PROMPT — Scan the entries for lines with the word "Takii", then copy those lines.

** SOURCE DATA follows **

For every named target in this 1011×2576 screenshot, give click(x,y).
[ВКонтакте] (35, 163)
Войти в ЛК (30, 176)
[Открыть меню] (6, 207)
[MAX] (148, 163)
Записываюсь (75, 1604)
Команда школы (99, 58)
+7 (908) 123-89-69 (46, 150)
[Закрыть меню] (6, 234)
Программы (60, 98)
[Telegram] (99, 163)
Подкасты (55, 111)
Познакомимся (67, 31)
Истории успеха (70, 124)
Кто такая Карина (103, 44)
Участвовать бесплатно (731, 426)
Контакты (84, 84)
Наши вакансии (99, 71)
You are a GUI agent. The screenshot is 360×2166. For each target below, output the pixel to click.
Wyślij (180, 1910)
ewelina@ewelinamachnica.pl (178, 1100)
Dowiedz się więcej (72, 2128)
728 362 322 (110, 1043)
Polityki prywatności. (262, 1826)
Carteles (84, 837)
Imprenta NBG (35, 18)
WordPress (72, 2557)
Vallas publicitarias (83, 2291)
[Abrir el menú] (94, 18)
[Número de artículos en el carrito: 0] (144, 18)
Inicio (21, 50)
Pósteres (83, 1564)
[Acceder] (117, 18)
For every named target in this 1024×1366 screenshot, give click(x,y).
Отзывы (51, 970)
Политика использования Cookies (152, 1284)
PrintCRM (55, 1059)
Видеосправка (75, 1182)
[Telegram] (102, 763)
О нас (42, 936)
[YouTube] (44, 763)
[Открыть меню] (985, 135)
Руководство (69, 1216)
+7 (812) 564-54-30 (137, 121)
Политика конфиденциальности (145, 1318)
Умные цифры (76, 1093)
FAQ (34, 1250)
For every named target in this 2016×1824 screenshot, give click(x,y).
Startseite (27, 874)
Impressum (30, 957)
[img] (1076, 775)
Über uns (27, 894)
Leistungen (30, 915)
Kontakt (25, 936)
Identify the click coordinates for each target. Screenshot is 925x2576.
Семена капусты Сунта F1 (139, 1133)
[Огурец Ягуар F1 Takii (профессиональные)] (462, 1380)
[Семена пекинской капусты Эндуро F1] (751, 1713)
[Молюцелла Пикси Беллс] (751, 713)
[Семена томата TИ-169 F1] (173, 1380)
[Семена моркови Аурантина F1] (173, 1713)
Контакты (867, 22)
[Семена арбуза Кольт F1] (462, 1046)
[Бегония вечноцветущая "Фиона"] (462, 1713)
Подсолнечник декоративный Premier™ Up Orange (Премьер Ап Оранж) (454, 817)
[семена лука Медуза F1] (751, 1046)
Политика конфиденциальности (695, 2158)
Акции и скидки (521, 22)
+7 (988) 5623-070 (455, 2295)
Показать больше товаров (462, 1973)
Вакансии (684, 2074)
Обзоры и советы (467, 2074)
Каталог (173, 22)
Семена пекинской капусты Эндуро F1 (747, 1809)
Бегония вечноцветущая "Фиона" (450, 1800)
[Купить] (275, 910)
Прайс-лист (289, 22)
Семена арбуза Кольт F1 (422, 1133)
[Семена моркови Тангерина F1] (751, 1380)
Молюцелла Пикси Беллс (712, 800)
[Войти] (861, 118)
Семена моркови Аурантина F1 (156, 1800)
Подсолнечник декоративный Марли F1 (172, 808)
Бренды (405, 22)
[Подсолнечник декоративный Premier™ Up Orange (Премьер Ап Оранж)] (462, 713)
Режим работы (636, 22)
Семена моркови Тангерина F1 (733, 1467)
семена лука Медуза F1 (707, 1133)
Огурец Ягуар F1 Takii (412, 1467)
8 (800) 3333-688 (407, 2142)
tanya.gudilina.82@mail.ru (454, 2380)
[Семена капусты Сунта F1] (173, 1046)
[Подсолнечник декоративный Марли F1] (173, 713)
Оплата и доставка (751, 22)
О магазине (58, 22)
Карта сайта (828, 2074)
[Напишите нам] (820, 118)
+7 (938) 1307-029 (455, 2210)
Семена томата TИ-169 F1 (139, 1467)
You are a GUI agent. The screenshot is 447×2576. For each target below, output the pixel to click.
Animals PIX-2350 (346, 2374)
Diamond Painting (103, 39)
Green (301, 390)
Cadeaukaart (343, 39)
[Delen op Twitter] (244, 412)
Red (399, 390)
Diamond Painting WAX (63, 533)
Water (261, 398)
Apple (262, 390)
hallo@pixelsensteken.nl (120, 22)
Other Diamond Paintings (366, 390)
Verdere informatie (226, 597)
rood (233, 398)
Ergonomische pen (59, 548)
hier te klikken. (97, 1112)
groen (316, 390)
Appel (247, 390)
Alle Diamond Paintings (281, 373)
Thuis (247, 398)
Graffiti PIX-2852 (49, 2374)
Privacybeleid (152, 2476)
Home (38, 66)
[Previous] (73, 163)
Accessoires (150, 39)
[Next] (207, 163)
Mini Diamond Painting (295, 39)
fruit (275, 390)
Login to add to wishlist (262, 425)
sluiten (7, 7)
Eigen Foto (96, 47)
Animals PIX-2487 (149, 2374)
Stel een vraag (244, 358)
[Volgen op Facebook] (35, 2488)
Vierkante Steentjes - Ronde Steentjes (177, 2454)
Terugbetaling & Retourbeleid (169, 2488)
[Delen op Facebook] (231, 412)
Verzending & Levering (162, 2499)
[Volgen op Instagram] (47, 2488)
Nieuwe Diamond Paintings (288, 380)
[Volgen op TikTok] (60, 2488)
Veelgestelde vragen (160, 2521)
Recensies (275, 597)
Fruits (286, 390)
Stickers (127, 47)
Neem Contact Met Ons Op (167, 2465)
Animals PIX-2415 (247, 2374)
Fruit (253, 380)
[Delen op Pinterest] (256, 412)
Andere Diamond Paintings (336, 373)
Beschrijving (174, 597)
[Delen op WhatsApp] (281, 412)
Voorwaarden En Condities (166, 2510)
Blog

** End of SOURCE DATA **

YOUR RESPONSE —
[Огурец Ягуар F1 Takii (профессиональные)] (462, 1380)
Огурец Ягуар F1 Takii (412, 1467)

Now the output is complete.